**Problem statement**
Once you reach the line with "Instruction: Uncheck the", copy it and every line after it exactly, up to the end of the data. Omit the pictures.

**Data supplied**

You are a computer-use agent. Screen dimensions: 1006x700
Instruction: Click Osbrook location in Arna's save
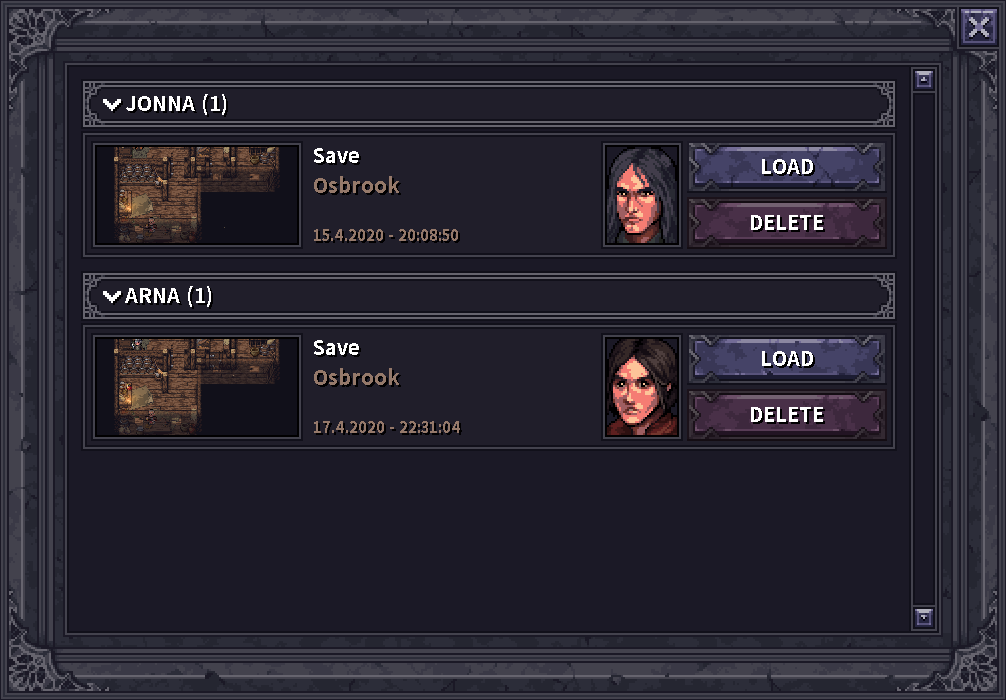(357, 377)
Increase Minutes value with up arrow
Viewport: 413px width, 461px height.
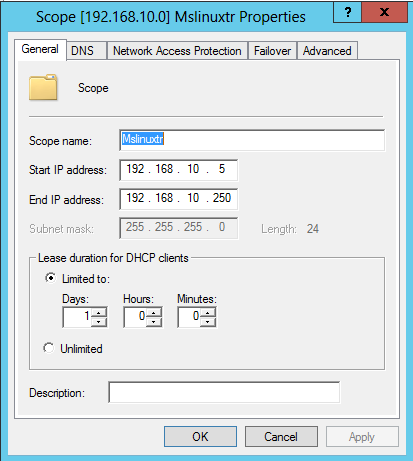click(208, 313)
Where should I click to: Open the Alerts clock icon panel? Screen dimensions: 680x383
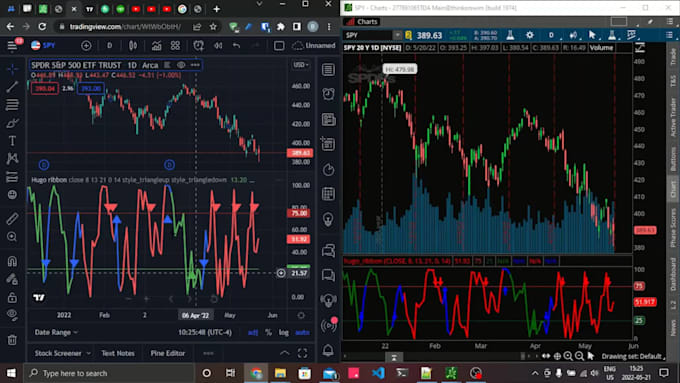328,94
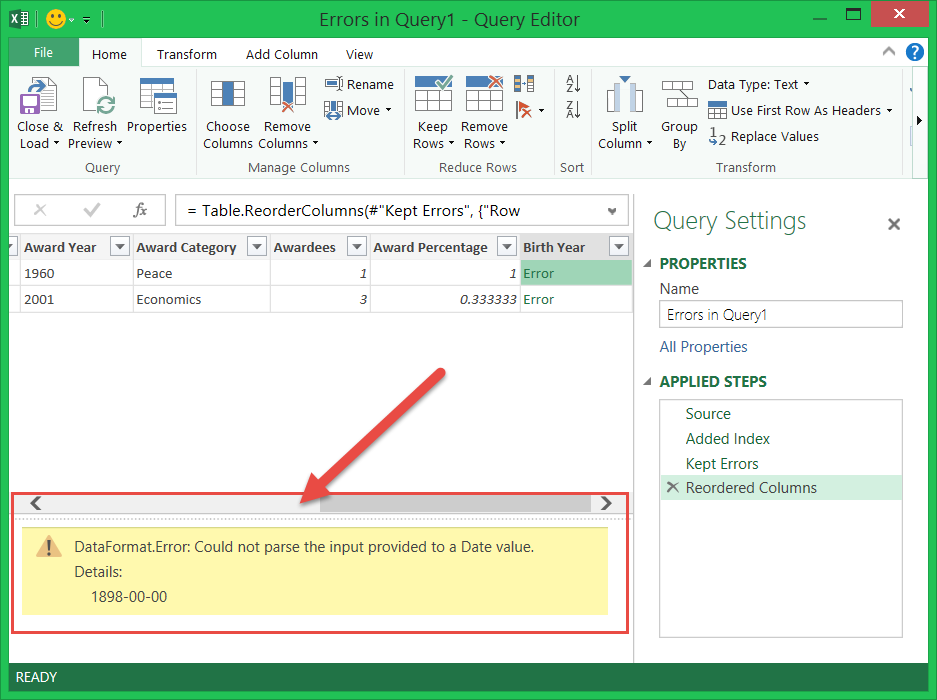
Task: Collapse the PROPERTIES section triangle
Action: 647,264
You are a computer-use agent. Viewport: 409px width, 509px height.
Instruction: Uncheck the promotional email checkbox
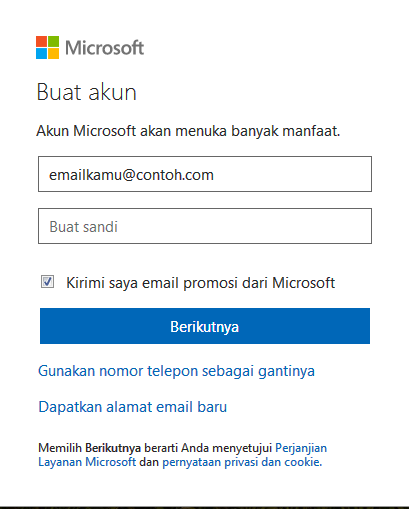click(47, 282)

**Solution to this problem**
Instruction: Uncheck the promotional email checkbox
click(47, 282)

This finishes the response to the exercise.